[Einträge zum Auffinden von Wörtern und Elementen]
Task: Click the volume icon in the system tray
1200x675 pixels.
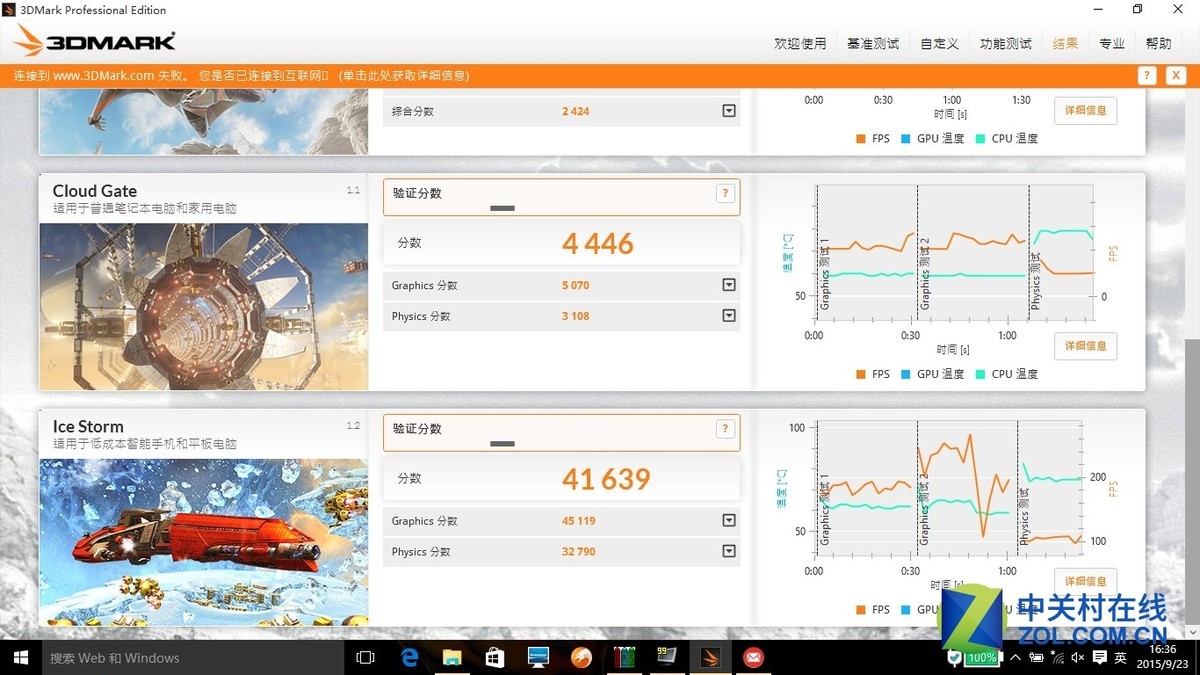Action: click(x=1077, y=657)
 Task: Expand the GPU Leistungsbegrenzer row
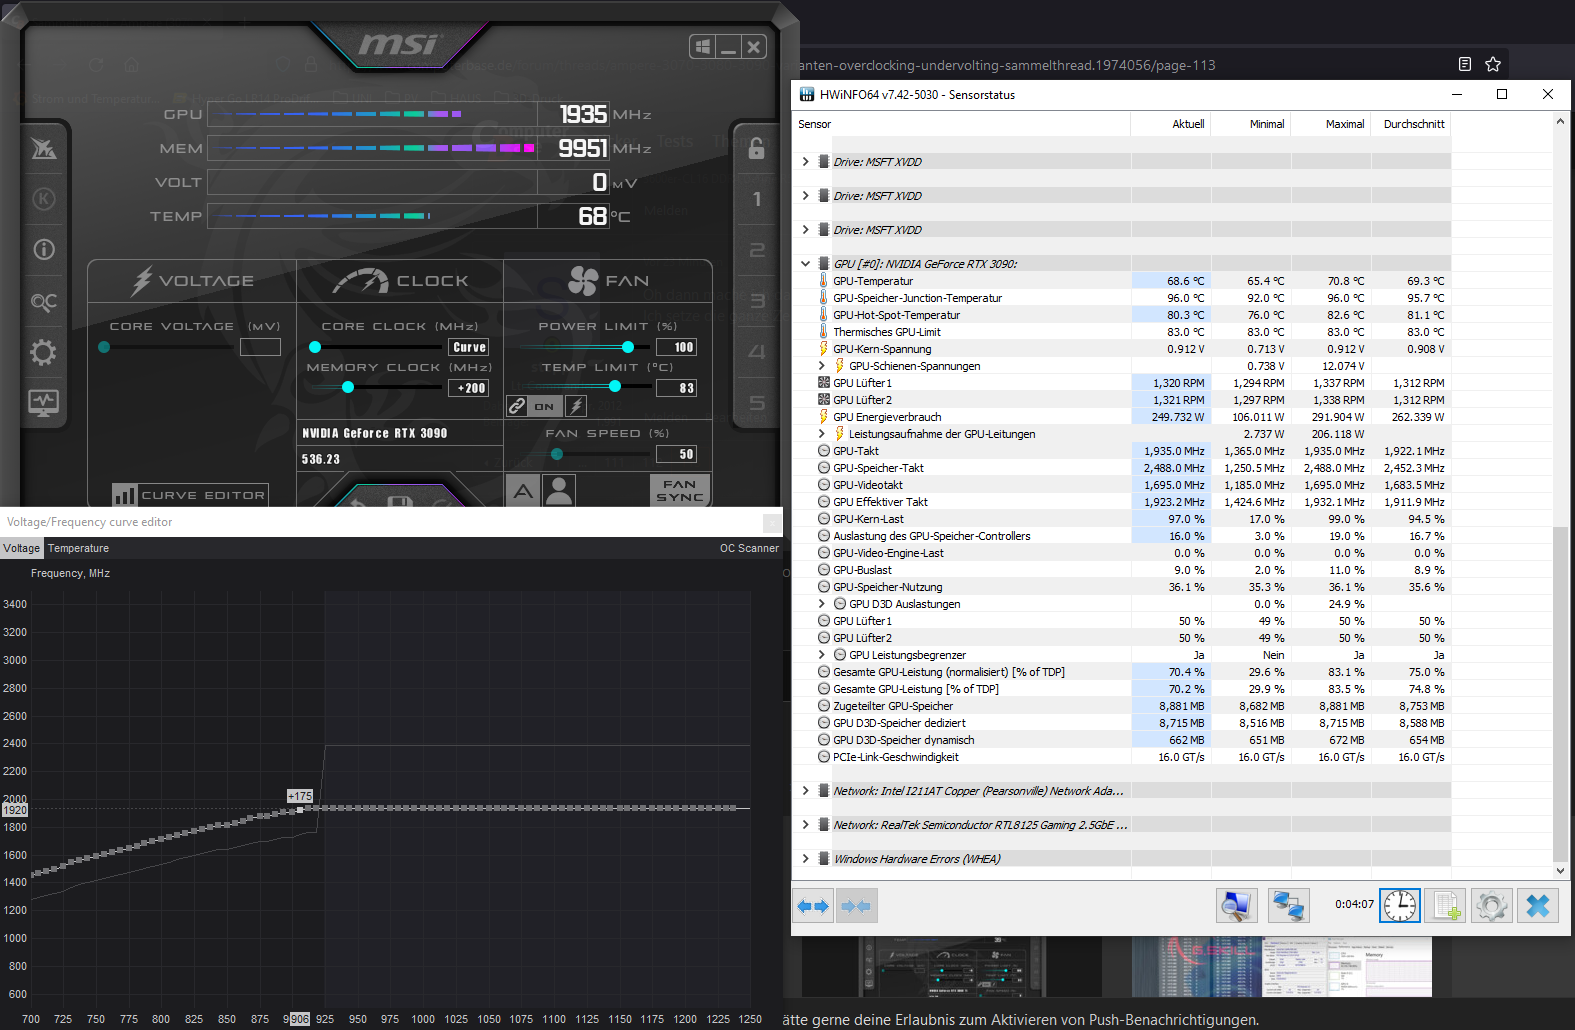click(822, 655)
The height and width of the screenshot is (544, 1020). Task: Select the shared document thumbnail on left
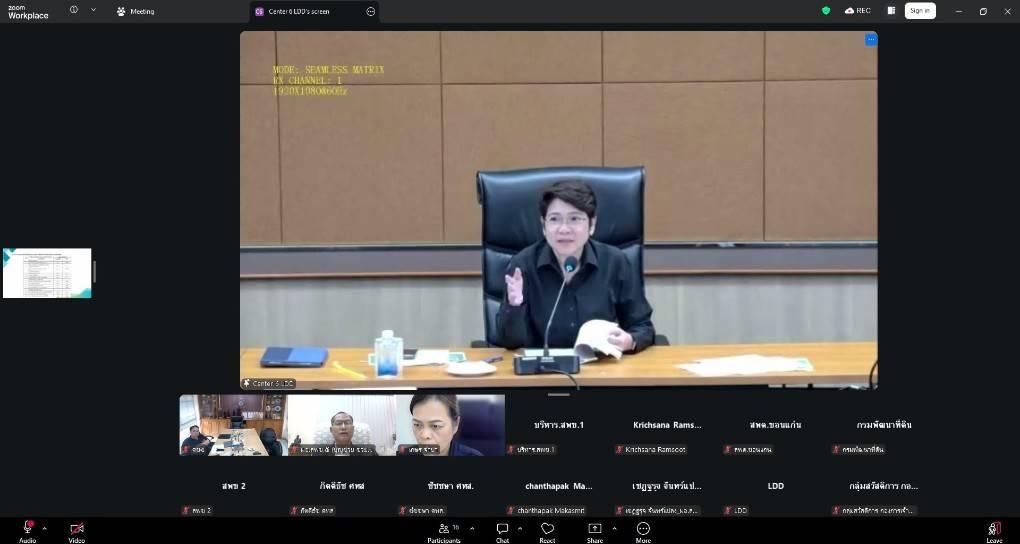[x=47, y=273]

* **Arbeitsanweisung**
Schreibe bitte die Einträge von der Zeile mit "The height and" bis zum Ende der Einträge, beide Enden eingeschlossen, als zweispaltige CSV mit den Spalten text und antwort um. Jeder Eintrag wird zu einer Zeile mit je einem Feld in Anführungszeichen, Zeilenumbrüche werden zu Leerzeichen, und die Bilder entfallen.

* **Ergebnis**
text,antwort
"The height and width of the screenshot is (544, 1020). Task: Select the shared document thumbnail on left","[x=47, y=273]"